_EXERCISE MATERIAL_

####

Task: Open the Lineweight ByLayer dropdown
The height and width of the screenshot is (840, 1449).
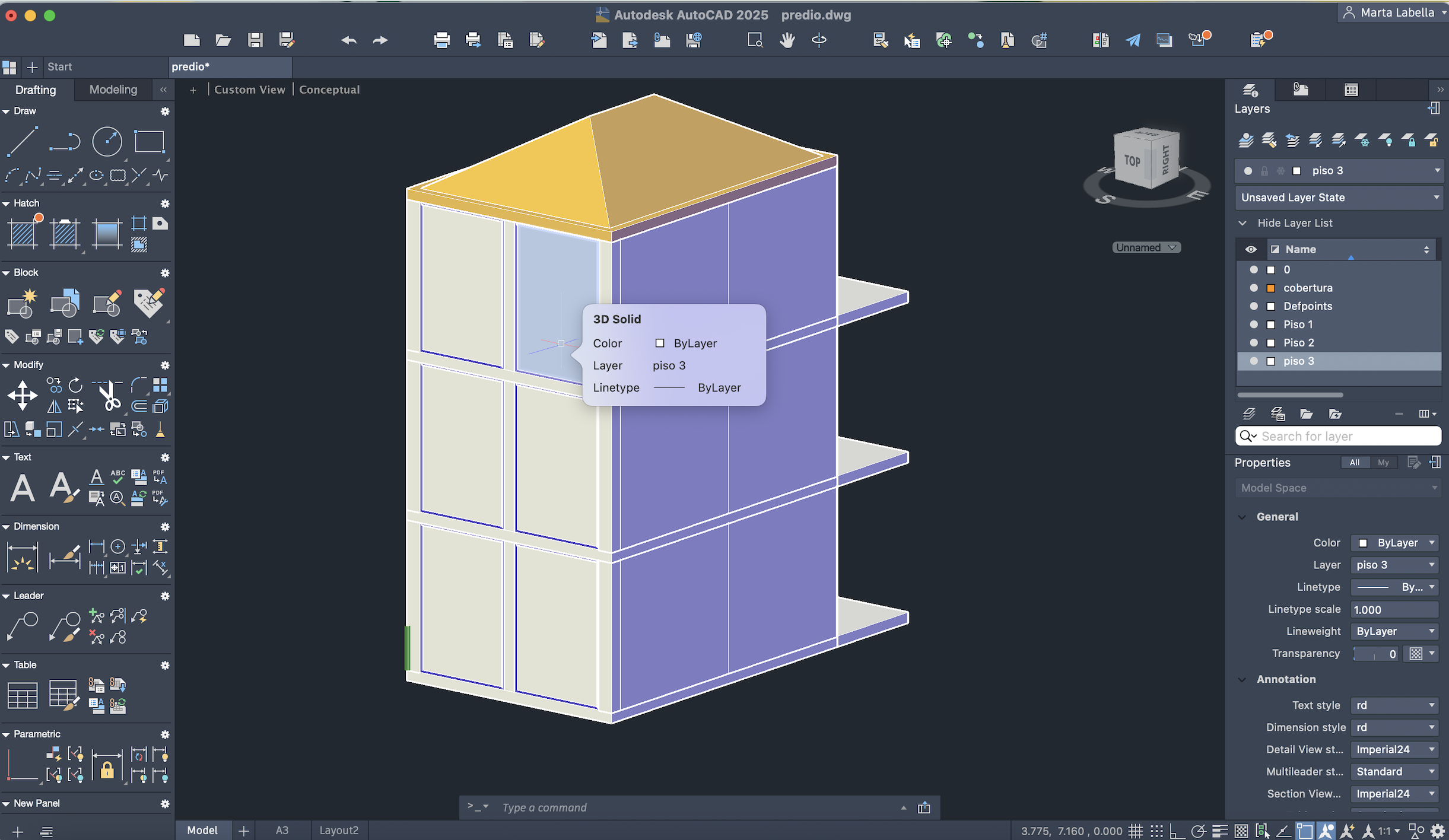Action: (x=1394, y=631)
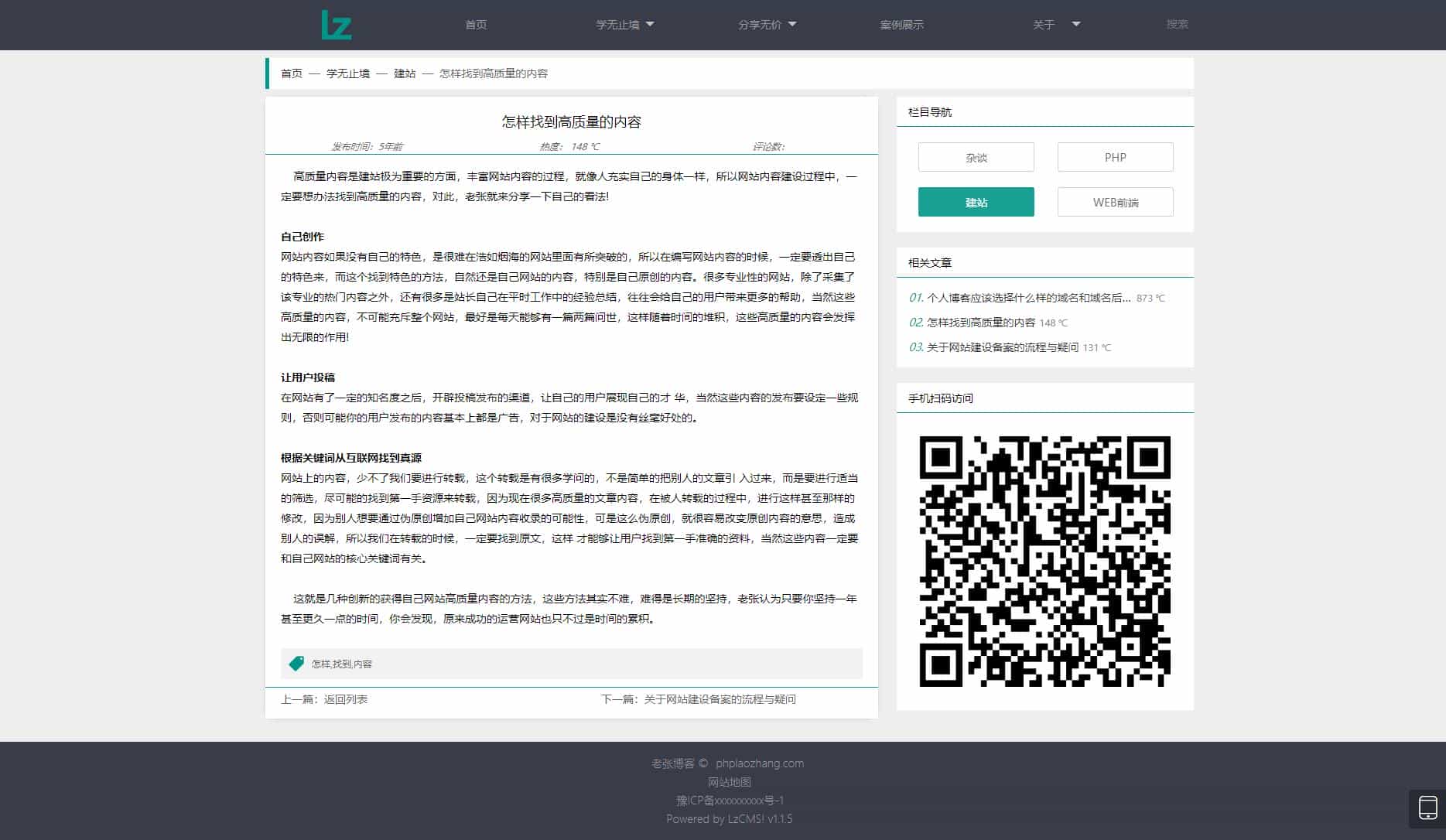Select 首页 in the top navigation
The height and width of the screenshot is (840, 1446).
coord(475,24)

####

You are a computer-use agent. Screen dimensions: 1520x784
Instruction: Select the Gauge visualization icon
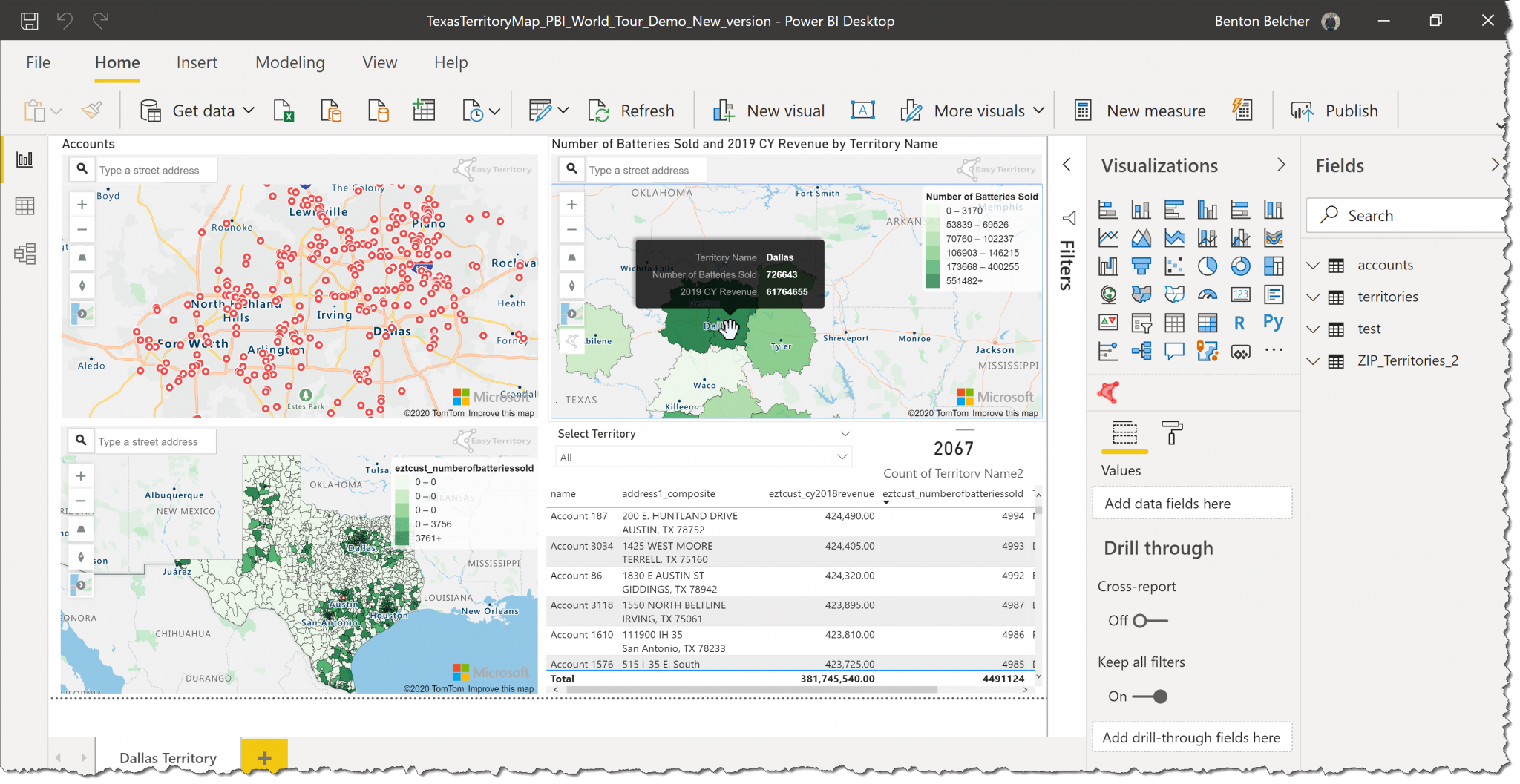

####

_WHAT TO PRODUCE_
Would you copy out exactly the lines above that start at the one containing "You are a computer-use" and end at the one containing "Instruction: Select the", inclusive?

_RESPONSE TO THIS EXERCISE_
You are a computer-use agent. Screen dimensions: 1520x784
Instruction: Select the Gauge visualization icon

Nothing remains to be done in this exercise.